Division of Biostatistics and Bioinformatics, Institute of Population Health Sciences, National Health Research Institutes, No. 35, Keyan Road, Zhunan, 350, Taiwan.
Gigascience. 2019 May 1;8(5). doi: 10.1093/gigascience/giz045.
An integrative multi-omics analysis approach that combines multiple types of omics data including genomics, epigenomics, transcriptomics, proteomics, metabolomics, and microbiomics has become increasing popular for understanding the pathophysiology of complex diseases. Although many multi-omics analysis methods have been developed for complex disease studies, only a few simulation tools that simulate multiple types of omics data and model their relationships with disease status are available, and these tools have their limitations in simulating the multi-omics data.
We developed the multi-omics data simulator OmicsSIMLA, which simulates genomics (i.e., single-nucleotide polymorphisms [SNPs] and copy number variations), epigenomics (i.e., bisulphite sequencing), transcriptomics (i.e., RNA sequencing), and proteomics (i.e., normalized reverse phase protein array) data at the whole-genome level. Furthermore, the relationships between different types of omics data, such as methylation quantitative trait loci (SNPs influencing methylation), expression quantitative trait loci (SNPs influencing gene expression), and expression quantitative trait methylations (methylations influencing gene expression), were modeled. More importantly, the relationships between these multi-omics data and the disease status were modeled as well. We used OmicsSIMLA to simulate a multi-omics dataset for breast cancer under a hypothetical disease model and used the data to compare the performance among existing multi-omics analysis methods in terms of disease classification accuracy and runtime. We also used OmicsSIMLA to simulate a multi-omics dataset with a scale similar to an ovarian cancer multi-omics dataset. The neural network-based multi-omics analysis method ATHENA was applied to both the real and simulated data and the results were compared. Our results demonstrated that complex disease mechanisms can be simulated by OmicsSIMLA, and ATHENA showed the highest prediction accuracy when the effects of multi-omics features (e.g., SNPs, copy number variations, and gene expression levels) on the disease were strong. Furthermore, similar results can be obtained from ATHENA when analyzing the simulated and real ovarian multi-omics data.

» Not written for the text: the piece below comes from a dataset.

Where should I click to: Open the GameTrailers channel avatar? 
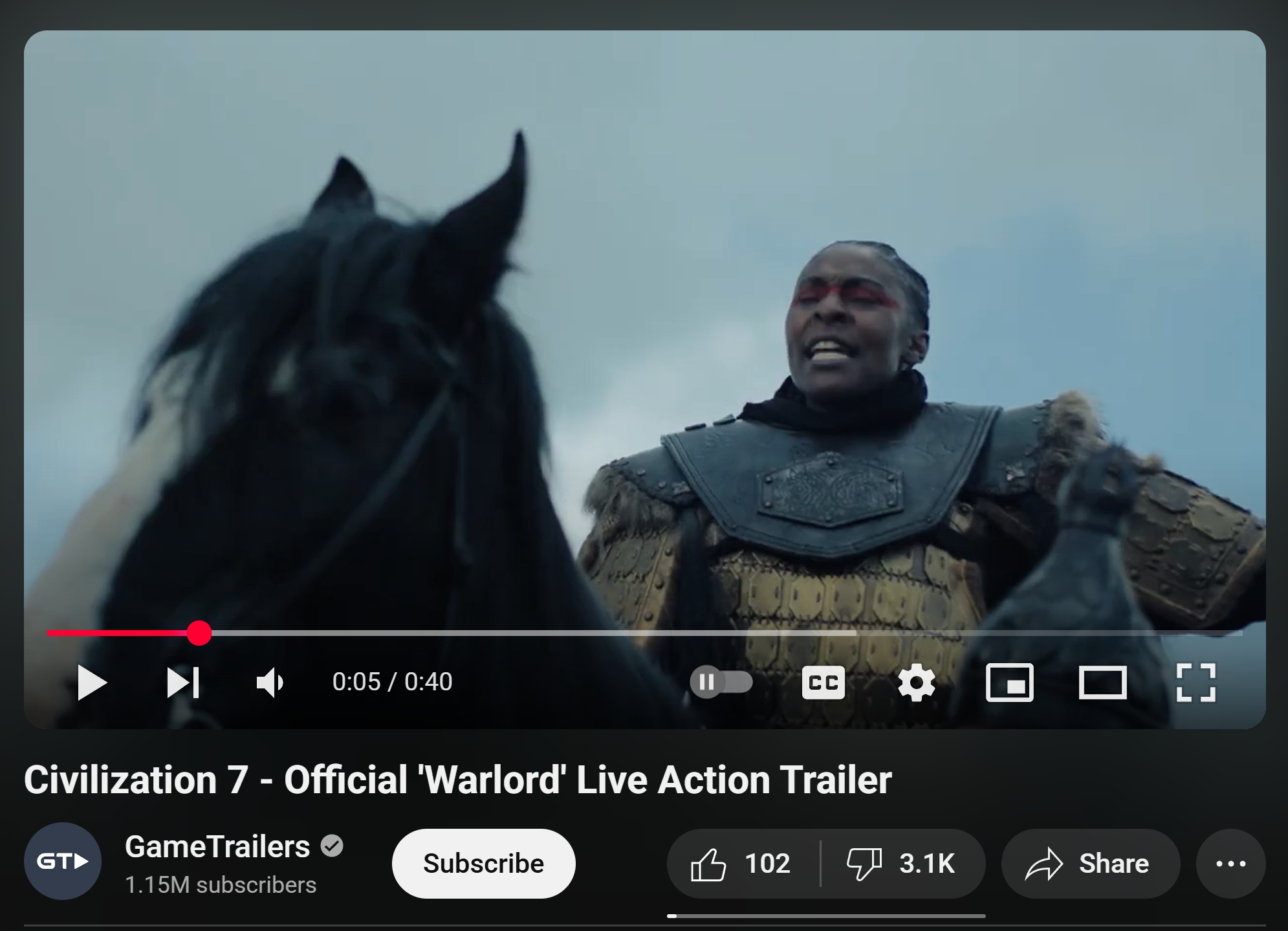(x=62, y=861)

OmicsSIMLA will be useful to evaluate the performace of different multi-omics analysis methods. Sample sizes and power can also be calculated by OmicsSIMLA when planning a new multi-omics disease study.

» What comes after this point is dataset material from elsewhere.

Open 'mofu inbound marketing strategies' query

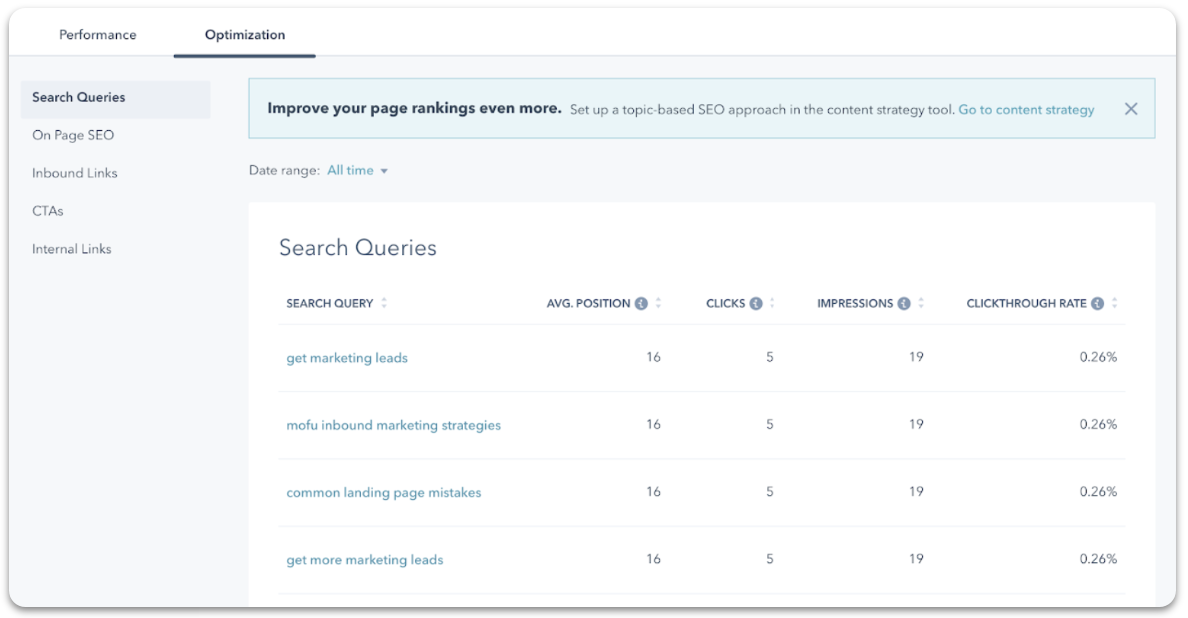pyautogui.click(x=393, y=425)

综合多组学分析方法越来越受到关注,该方法结合了多种组学数据,包括基因组学、表观基因组学、转录组学、蛋白质组学、代谢组学和微生物组学,用于理解复杂疾病的病理生理学。尽管已经开发了许多用于复杂疾病研究的多组学分析方法,但可用的模拟多种组学数据并模拟它们与疾病状态关系的模拟工具却很少,这些工具在模拟多组学数据方面存在局限性。
我们开发了多组学数据模拟器 OmicsSIMLA,它可以模拟全基因组水平的基因组学(即单核苷酸多态性 [SNP] 和拷贝数变异)、表观基因组学(即亚硫酸氢盐测序)、转录组学(即 RNA 测序)和蛋白质组学(即归一化反相蛋白阵列)数据。此外,还模拟了不同类型的组学数据之间的关系,例如甲基化数量性状基因座(影响甲基化的 SNP)、表达数量性状基因座(影响基因表达的 SNP)和表达数量性状甲基化(影响基因表达的甲基化)。更重要的是,还模拟了这些多组学数据与疾病状态之间的关系。我们使用 OmicsSIMLA 模拟了乳腺癌的多组学数据集,并使用该数据集在疾病分类准确性和运行时方面比较了现有多组学分析方法的性能。我们还使用 OmicsSIMLA 模拟了一个规模与卵巢癌多组学数据集相似的多组学数据集。基于神经网络的多组学分析方法 ATHENA 被应用于真实和模拟数据,并对结果进行了比较。我们的结果表明,OmicsSIMLA 可以模拟复杂的疾病机制,并且当多组学特征(例如 SNP、拷贝数变异和基因表达水平)对疾病的影响较强时,ATHENA 显示出最高的预测准确性。此外,当分析模拟和真实卵巢多组学数据时,ATHENA 可以获得相似的结果。
OmicsSIMLA 将有助于评估不同多组学分析方法的性能。在规划新的多组学疾病研究时,也可以使用 OmicsSIMLA 计算样本量和功效。